Data-driven Dynamics with Orbital Torus Imaging: A Flexible Model of the Vertical Phase Space of the Galaxy
arxiv(2024)
摘要
The vertical kinematics of stars near the Sun can be used to measure the
total mass distribution near the Galactic disk and to study out-of-equilibrium
dynamics. With contemporary stellar surveys, the tracers of vertical dynamics
are so numerous and so well measured that the shapes of underlying orbits are
almost directly visible in the data through element abundances or even stellar
density. These orbits can be used to infer a mass model for the Milky Way,
enabling constraints on the dark matter distribution in the inner galaxy. Here
we present a flexible model for foliating the vertical position-velocity phase
space with orbits, for use in data-driven studies of dynamics. The vertical
acceleration profile in the vicinity of the disk, along with the orbital
actions, angles, and frequencies for individual stars, can all be derived from
that orbit foliation. We show that this framework - "Orbital Torus Imaging"

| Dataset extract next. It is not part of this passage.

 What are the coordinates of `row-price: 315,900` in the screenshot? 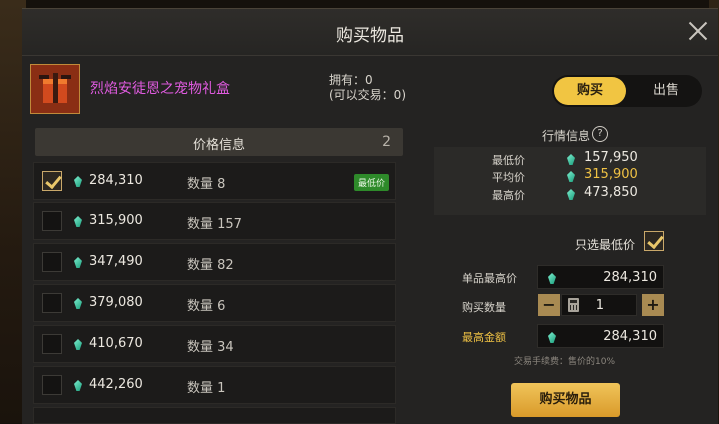 It's located at (116, 220).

(OTI) - is rigorously justified in the context of dynamical theory, and does a
good job of fitting orbits to simulated stellar abundance data with varying
degrees of realism. OTI (1) does not require a global model for the Milky Way
mass distribution, and (2) does not require detailed modeling of the selection
function of the input survey data. We discuss the approximations and
limitations of the OTI framework, which currently trades dynamical
interpretability for flexibility in representing the data in some regimes, and
which also presently separates the vertical and radial dynamics. We release an
open-source tool, torusimaging, to accompany this article.